Recientemente, en una entrevista en el Corriere della Sera decía que la «dimensión experiencia!» se está convirtiendo en uno de los nudos centrales en el estudio del cerebro-cuerpo. ¿Puede explicarlo mejor?
Durante décadas nos han contado que la mente humana es una máquina computadora que no difiere demasiado de un ordenador. Según la visión del cognitivismo clásico, lo importante no es tanto el sustrato (biológico o sintético, da igual) sino el algoritmo, el programa que guía nuestros pensamientos y competencias mentales. De ahí nace el sueño de reproducir la mente humana en robots y ordenadores. Un proyecto, debemos añadir, que todavía no se ha realizado, y por buenos motivos. Si hay algo de lo que estoy profesionalmente orgulloso, es de haber aportado, junto a otros colegas de todo el mundo, una contribución para demostrar la falsedad de estos asuntos. Nosotros hacemos experiencia del mundo. Todos los procesos fisiológicos y neuronales que caracterizan nuestra vida producen una experiencia del mundo.

¿Qué quiere decir con «hacer experiencia»?

**EXTRACTOS DE DATOS**
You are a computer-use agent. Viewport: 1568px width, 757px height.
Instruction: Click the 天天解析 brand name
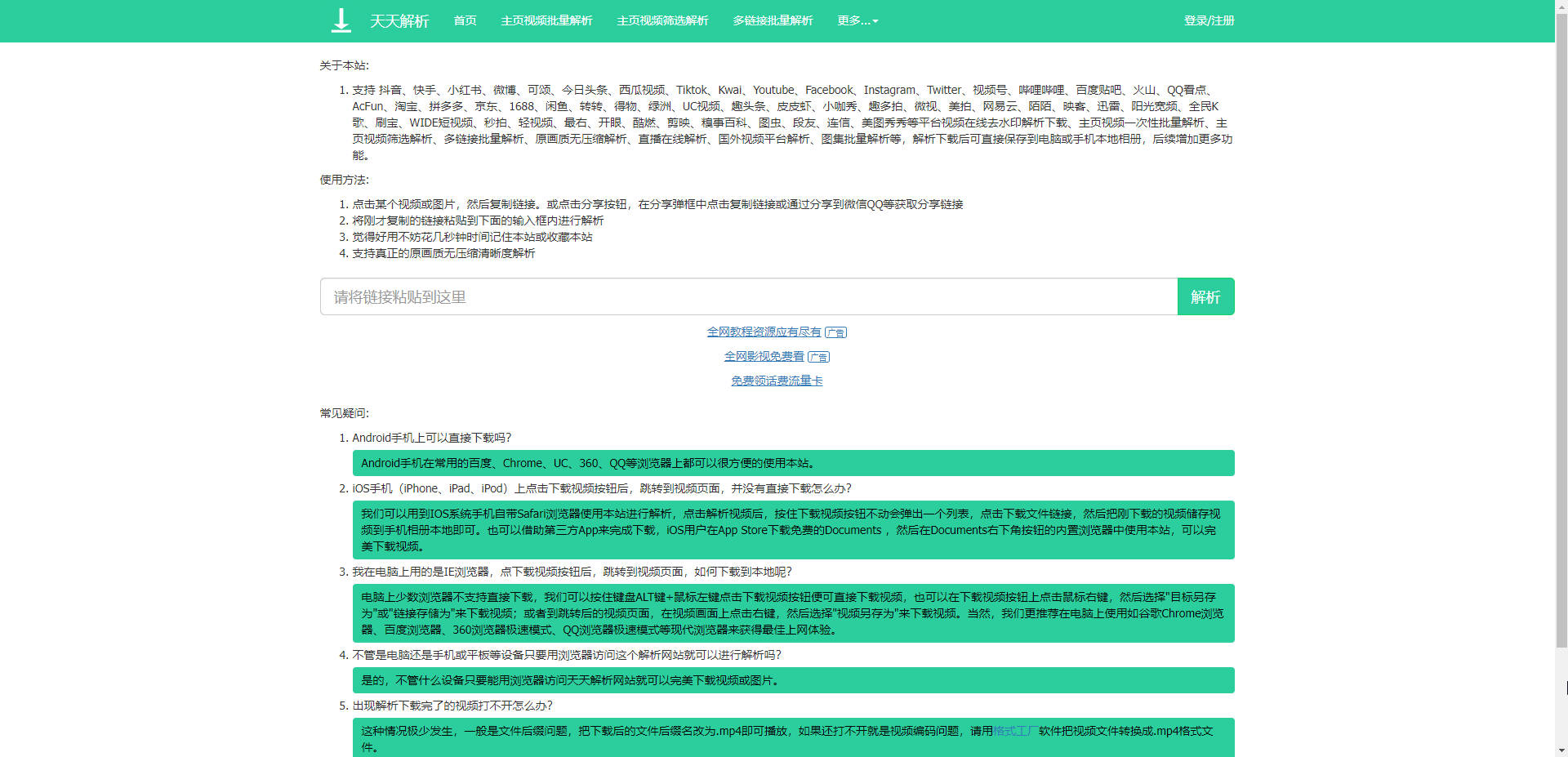click(399, 21)
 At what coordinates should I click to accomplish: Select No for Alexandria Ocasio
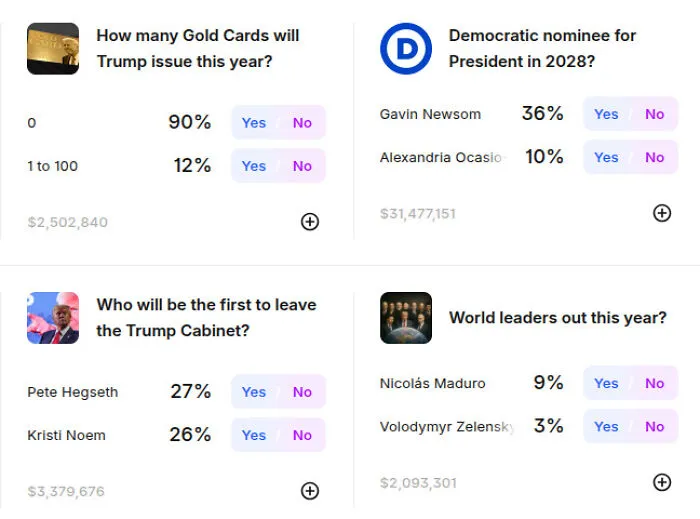pos(654,158)
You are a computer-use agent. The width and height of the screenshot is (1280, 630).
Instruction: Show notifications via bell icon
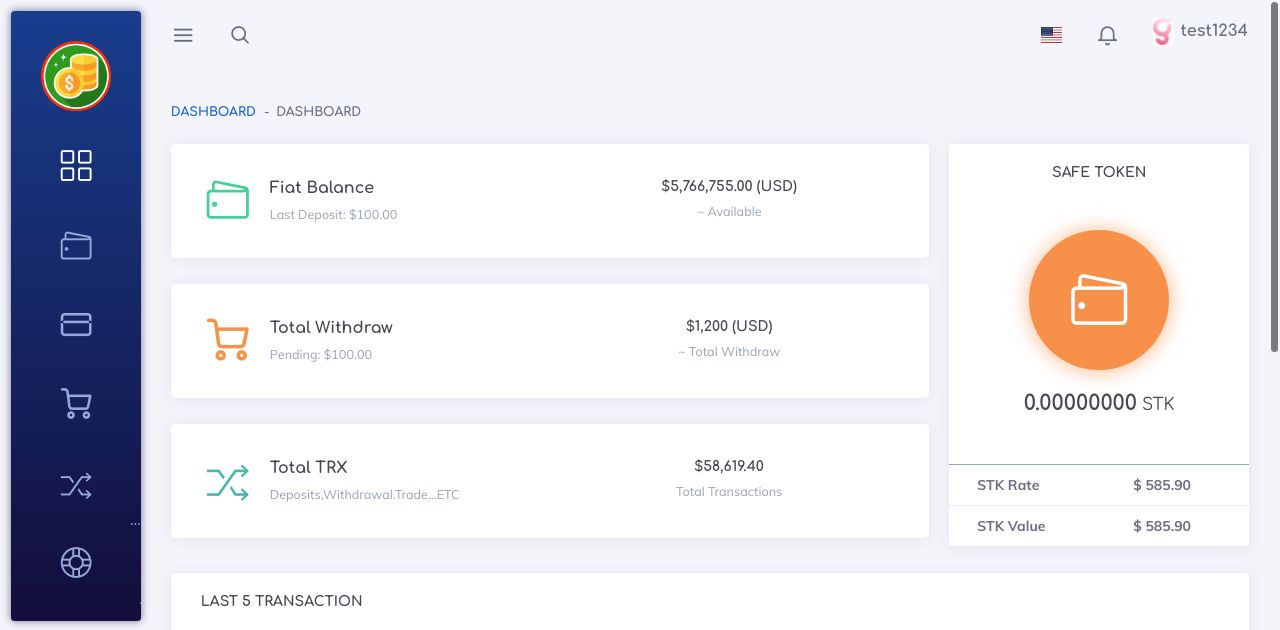tap(1107, 36)
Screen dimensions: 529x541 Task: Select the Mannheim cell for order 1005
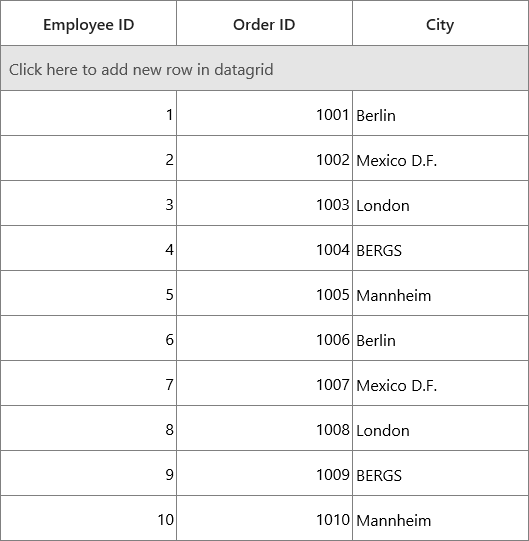point(440,293)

**TAREAS DEL EJERCICIO**
1. Repite textualmente el fragmento de la entrevista desde "Recientemente, en una" hasta "cerebro-cuerpo. ¿Puede explicarlo mejor?", incluidos ambos extremos.
2. Responde con datos de la entrevista:
(a) ¿En qué periódico se publicó la entrevista que se menciona al principio?
(b) Según el cognitivismo clásico, ¿qué es lo importante, más que el sustrato?
(c) ¿Qué producen todos los procesos fisiológicos y neuronales que caracterizan nuestra vida?
3. Prosigue la entrevista sobre la mente y la experiencia del mundo a partir de su última pregunta.

**RESPUESTAS DADAS**
1.
Recientemente, en una entrevista en el Corriere della Sera decía que la «dimensión experiencia!» se está convirtiendo en uno de los nudos centrales en el estudio del cerebro-cuerpo. ¿Puede explicarlo mejor?

2.
(a) En el Corriere della Sera.
(b) El algoritmo, el programa que guía nuestros pensamientos y competencias mentales.
(c) Una experiencia del mundo.

3.
La conciencia de estar en el mundo y del mundo en que vivimos, que probablemente compartimos al menos en parte con muchas otras especies animales. Pero lo que hace única la experiencia humana es la posibilidad de traducirla en relato. Como decía antes, no solo naturaleza y cultura son dos caras de la misma moneda, sino que es precisamente nuestra dimensión corpórea y encarnada la que nos confiere todas las prerrogativas que colectivamente definimos como mente humana. Nuestros pensamientos, nuestros sueños, nuestras ilusiones y nuestras esperanzas, y las acciones que de todo ello derivan, son expresión de nuestra naturaleza corpórea y del mundo físico en que esta corporeidad evoluciona. Sin olvidar el otro ingrediente fundamental en la base de nuestro ser humanos: nuestra naturaleza social. Como decía Martin Buber, no hay Yo sin Tú. Nuestra experiencia del mundo se construye, desarrolla y reposa en el encuentro con el otro. No comprender esto significa empezar con mal pie, significa acabar en un callejón sin salida. En el encuentro con el otro, lo que más nos interesa es ser reconocidos y deseados por él. Pensamos que existimos solo en la medida en que nos reflejamos en la mirada y en las atenciones que los otros nos dirigen. Desde este punto de vista, la invisibilidad social equivale a una negación de la existencia. Por eso debemos esforzarnos en alimentar y sostener momentos y situaciones de agregación social, e instituciones, empezando por la familia, que las hagan posibles. Estamos hechos para encontrarnos, para reconocernos mutuamente en la diferencia, para compartir objetivos y realizarlos juntos. No podemos reducir nuestro carácter social, ni la sociedad, a una suma de mónadas narcisistas que se relacionan a distancia de manera exclusivamente virtual gracias a la mediación tecnológica digital. Por favor, no quiero demonizar el progreso tecnológico, que tiene muchísimos aspectos positivos, pero este no es el mundo que yo deseo para mis hijos.

Usted afirma que «si disminuye la dimensión afectiva, nuestras decisiones se vuelven irracionales e inadecuadas». Pero el papel que desempeña la "implicación afectiva” en la tarea del conocimiento es comúnmente devaluado, acusado de parcialidad y condicionamiento. ¿En qué consiste su importancia?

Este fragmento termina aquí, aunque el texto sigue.